Since they commanded the loyalty of the army, the resources of the government, and had the almost certain prospect of victory to use as leverage in making deals for votes with the country's large sects—the Hoa Hao and Cao Dai—Thieu and Ky had counted on taking more than 50% of the vote. Privately, however, U.S. analysts in Saigon had calculated that in an absolutely free and unpressured vote, the Thieu-Ky ticket would probably garner between 30% and 50% of all votes cast. Thieu was actually elected President with 34.8%.

Rhetorical Invective. The electorate also had some other surprises for the experts. By everyone's reckoning, the two top civilian candidates were Tran Van Huong, 64, the rigidly honest onetime mayor of Saigon, and Phen Khac Suu, 62, former chief of state and present Speaker of the Constituent Assembly.
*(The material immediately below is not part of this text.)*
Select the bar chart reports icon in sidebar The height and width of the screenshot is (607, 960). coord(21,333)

But both men were left in the dust by Truong Dinh Dzu, a plump 50-year-old lawyer with a fiery McCarthylike gift of rhetorical invective. In fervent measure, Dzu attacked both Thieu and Ky as he campaigned on a peace platform. Coming in second, he pulled 17% of the vote, as against Suu's 13% and Huong's 12%.
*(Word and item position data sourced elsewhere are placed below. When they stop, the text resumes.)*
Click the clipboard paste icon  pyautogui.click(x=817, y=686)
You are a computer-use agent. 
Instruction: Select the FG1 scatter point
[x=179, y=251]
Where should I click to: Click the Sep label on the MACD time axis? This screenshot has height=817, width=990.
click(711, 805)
Perhaps the most striking proof of the election's essential honesty was the contest for the 60-seat Senate. With the 480 candidates blocked off in groups of ten to a slate, the voters had to choose six from among the 48 slates. On the theory that it would ensure him a loyal majority in the Senate, the complex system was devised by Ky himself last spring when he expected to be the presidential candidate. But the voters were not amenable. Ky personally backed eleven slates, and all but one of them lost. Thieu promoted two slates, and both lost. Huong promoted two; both lost. Runner-Up Dzu backed five; all lost. Indeed, the six triumphant slates look something like a political scientist's dream of incipient democracy come true: two are likely to support the Thieu government, two are in stout opposition, and two are independent.

A U.S. Dove. When all the returns were in, it seemed clear that the balloting procedures had not hindered voters so much as they had contributed to an honest election. Each voter presented his yellow registration card at the polls and had its corner snipped off so that he could not use it to vote again. He then picked up one envelope and eleven separate ballots, each bearing the symbol of a ticket and photographs of its presidential and vice-presidential candidates. Election officials carefully instructed him to enter the polling booth, select the ticket he wanted to vote for, insert it in the envelope and then drop the sealed envelope in the ballot box. The voter was to tear the other ten tick ets in half and insert them in a refuse box. The same procedure was followed with the Senate slates, except that the voter had to choose six ballots out of the 48 available.